- ASSIGNMENT:
Repeat the data in full. Every line must match.

- INFORMATION PROVIDED:
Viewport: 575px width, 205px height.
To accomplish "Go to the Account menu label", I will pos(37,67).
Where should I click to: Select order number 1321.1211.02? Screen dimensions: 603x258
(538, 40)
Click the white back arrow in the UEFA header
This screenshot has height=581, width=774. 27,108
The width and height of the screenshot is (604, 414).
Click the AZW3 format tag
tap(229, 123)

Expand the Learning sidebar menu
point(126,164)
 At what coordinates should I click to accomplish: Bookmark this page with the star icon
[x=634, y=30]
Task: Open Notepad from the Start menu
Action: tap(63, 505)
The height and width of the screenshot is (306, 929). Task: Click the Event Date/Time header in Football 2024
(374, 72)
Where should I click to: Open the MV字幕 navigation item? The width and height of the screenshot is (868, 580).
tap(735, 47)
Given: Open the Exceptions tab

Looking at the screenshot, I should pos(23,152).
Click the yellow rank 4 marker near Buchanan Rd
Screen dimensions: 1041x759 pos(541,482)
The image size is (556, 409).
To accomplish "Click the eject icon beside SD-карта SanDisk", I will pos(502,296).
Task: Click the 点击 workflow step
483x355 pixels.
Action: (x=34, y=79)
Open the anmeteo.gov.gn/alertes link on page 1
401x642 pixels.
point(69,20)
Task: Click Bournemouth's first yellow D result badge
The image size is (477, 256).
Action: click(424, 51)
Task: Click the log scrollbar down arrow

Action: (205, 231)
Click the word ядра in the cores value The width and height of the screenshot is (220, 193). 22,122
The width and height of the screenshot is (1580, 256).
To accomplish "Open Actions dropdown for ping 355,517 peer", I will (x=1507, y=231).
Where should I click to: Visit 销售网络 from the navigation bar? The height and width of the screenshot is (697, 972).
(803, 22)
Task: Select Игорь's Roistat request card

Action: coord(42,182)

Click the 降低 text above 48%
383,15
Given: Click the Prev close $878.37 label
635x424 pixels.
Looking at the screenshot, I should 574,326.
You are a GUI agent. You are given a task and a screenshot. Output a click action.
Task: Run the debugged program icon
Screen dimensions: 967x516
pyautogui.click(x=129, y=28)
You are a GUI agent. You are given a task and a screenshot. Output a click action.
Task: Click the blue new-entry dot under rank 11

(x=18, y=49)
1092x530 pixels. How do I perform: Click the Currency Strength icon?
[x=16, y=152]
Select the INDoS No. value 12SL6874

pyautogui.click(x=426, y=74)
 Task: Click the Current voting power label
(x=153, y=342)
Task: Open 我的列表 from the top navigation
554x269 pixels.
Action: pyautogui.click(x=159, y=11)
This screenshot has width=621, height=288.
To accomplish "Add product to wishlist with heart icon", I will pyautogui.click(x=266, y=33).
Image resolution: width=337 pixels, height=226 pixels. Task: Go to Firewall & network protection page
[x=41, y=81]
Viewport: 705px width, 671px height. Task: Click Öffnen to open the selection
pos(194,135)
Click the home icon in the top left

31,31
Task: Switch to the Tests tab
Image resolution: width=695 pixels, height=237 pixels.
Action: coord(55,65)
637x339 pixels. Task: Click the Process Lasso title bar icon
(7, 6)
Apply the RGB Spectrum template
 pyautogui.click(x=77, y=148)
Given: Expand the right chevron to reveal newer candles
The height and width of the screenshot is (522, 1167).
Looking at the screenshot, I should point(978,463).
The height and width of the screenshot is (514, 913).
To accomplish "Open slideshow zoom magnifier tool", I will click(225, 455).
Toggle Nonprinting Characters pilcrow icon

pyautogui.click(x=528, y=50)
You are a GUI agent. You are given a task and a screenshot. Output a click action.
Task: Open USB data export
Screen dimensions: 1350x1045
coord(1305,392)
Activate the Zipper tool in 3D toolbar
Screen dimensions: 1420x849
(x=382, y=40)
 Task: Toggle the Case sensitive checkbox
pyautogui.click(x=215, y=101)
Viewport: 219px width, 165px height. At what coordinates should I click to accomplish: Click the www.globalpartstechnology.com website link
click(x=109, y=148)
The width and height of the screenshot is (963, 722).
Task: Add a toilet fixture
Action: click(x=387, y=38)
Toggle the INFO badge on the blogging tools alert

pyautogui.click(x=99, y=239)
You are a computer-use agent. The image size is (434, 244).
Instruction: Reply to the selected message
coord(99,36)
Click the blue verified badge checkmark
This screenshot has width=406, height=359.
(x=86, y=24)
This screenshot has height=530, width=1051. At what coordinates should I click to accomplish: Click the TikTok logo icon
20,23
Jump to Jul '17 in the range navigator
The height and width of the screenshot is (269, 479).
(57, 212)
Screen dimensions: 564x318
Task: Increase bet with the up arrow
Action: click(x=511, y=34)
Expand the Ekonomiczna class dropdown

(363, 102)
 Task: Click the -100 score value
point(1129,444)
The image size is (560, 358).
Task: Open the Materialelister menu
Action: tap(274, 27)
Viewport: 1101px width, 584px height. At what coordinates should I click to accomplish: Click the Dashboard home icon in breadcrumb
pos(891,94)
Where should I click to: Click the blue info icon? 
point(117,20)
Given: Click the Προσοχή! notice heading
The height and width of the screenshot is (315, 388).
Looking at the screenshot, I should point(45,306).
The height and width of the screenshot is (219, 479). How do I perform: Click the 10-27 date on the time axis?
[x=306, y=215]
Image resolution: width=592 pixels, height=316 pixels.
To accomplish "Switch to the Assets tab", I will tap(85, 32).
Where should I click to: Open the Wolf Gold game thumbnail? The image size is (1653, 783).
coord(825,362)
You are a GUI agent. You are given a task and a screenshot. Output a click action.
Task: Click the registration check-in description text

- WORKED SOLUTION:
Viewport: 575px width, 205px height.
To accomplish "Go to the Account menu label", I will pos(37,67).
Where should I click to: Select order number 1321.1211.02? Screen dimensions: 603x258
(538, 40)
Click the white back arrow in the UEFA header
This screenshot has height=581, width=774. 27,108
The width and height of the screenshot is (604, 414).
Click the AZW3 format tag
tap(229, 123)

Expand the Learning sidebar menu
point(126,164)
 At what coordinates should I click to accomplish: Bookmark this page with the star icon
[x=634, y=30]
Task: Open Notepad from the Start menu
Action: tap(63, 505)
The height and width of the screenshot is (306, 929). Task: Click the Event Date/Time header in Football 2024
(374, 72)
Where should I click to: Open the MV字幕 navigation item? The width and height of the screenshot is (868, 580).
tap(735, 47)
Given: Open the Exceptions tab

Looking at the screenshot, I should pos(23,152).
Click the yellow rank 4 marker near Buchanan Rd
Screen dimensions: 1041x759 pos(541,482)
The image size is (556, 409).
To accomplish "Click the eject icon beside SD-карта SanDisk", I will pos(502,296).
Task: Click the 点击 workflow step
483x355 pixels.
Action: (x=34, y=79)
Open the anmeteo.gov.gn/alertes link on page 1
401x642 pixels.
point(69,20)
Task: Click Bournemouth's first yellow D result badge
The image size is (477, 256).
Action: click(424, 51)
Task: Click the log scrollbar down arrow

Action: (205, 231)
Click the word ядра in the cores value The width and height of the screenshot is (220, 193). 22,122
The width and height of the screenshot is (1580, 256).
To accomplish "Open Actions dropdown for ping 355,517 peer", I will (x=1507, y=231).
Where should I click to: Visit 销售网络 from the navigation bar? The height and width of the screenshot is (697, 972).
(803, 22)
Task: Select Игорь's Roistat request card

Action: coord(42,182)

Click the 降低 text above 48%
383,15
Given: Click the Prev close $878.37 label
635x424 pixels.
Looking at the screenshot, I should 574,326.
You are a GUI agent. You are given a task and a screenshot. Output a click action.
Task: Run the debugged program icon
Screen dimensions: 967x516
pyautogui.click(x=129, y=28)
You are a GUI agent. You are given a task and a screenshot. Output a click action.
Task: Click the blue new-entry dot under rank 11

(x=18, y=49)
1092x530 pixels. How do I perform: Click the Currency Strength icon?
[x=16, y=152]
Select the INDoS No. value 12SL6874

pyautogui.click(x=426, y=74)
 Task: Click the Current voting power label
(x=153, y=342)
Task: Open 我的列表 from the top navigation
554x269 pixels.
Action: pyautogui.click(x=159, y=11)
This screenshot has width=621, height=288.
To accomplish "Add product to wishlist with heart icon", I will pyautogui.click(x=266, y=33).
Image resolution: width=337 pixels, height=226 pixels. Task: Go to Firewall & network protection page
[x=41, y=81]
Viewport: 705px width, 671px height. Task: Click Öffnen to open the selection
pos(194,135)
Click the home icon in the top left

31,31
Task: Switch to the Tests tab
Image resolution: width=695 pixels, height=237 pixels.
Action: coord(55,65)
637x339 pixels. Task: Click the Process Lasso title bar icon
(7, 6)
Apply the RGB Spectrum template
 pyautogui.click(x=77, y=148)
Given: Expand the right chevron to reveal newer candles
The height and width of the screenshot is (522, 1167).
Looking at the screenshot, I should point(978,463).
The height and width of the screenshot is (514, 913).
To accomplish "Open slideshow zoom magnifier tool", I will click(225, 455).
Toggle Nonprinting Characters pilcrow icon

pyautogui.click(x=528, y=50)
You are a GUI agent. You are given a task and a screenshot. Output a click action.
Task: Open USB data export
Screen dimensions: 1350x1045
coord(1305,392)
Activate the Zipper tool in 3D toolbar
Screen dimensions: 1420x849
(x=382, y=40)
 Task: Toggle the Case sensitive checkbox
pyautogui.click(x=215, y=101)
Viewport: 219px width, 165px height. At what coordinates should I click to accomplish: Click the www.globalpartstechnology.com website link
click(x=109, y=148)
The width and height of the screenshot is (963, 722).
Task: Add a toilet fixture
Action: click(x=387, y=38)
Toggle the INFO badge on the blogging tools alert

pyautogui.click(x=99, y=239)
You are a computer-use agent. The image size is (434, 244).
Instruction: Reply to the selected message
coord(99,36)
Click the blue verified badge checkmark
This screenshot has width=406, height=359.
(x=86, y=24)
This screenshot has height=530, width=1051. At what coordinates should I click to accomplish: Click the TikTok logo icon
20,23
Jump to Jul '17 in the range navigator
The height and width of the screenshot is (269, 479).
(57, 212)
Screen dimensions: 564x318
Task: Increase bet with the up arrow
Action: click(x=511, y=34)
Expand the Ekonomiczna class dropdown

(363, 102)
 Task: Click the -100 score value
point(1129,444)
The image size is (560, 358).
Task: Open the Materialelister menu
Action: tap(274, 27)
Viewport: 1101px width, 584px height. At what coordinates should I click to accomplish: Click the Dashboard home icon in breadcrumb
pos(891,94)
Where should I click to: Click the blue info icon? 
point(117,20)
Given: Click the Προσοχή! notice heading
The height and width of the screenshot is (315, 388).
Looking at the screenshot, I should point(45,306).
The height and width of the screenshot is (219, 479). How do I perform: Click the 10-27 date on the time axis?
[x=306, y=215]
Image resolution: width=592 pixels, height=316 pixels.
To accomplish "Switch to the Assets tab", I will tap(85, 32).
Where should I click to: Open the Wolf Gold game thumbnail? The image size is (1653, 783).
coord(825,362)
You are a GUI agent. You are given a task and a screenshot. Output a click action.
Task: Click the registration check-in description text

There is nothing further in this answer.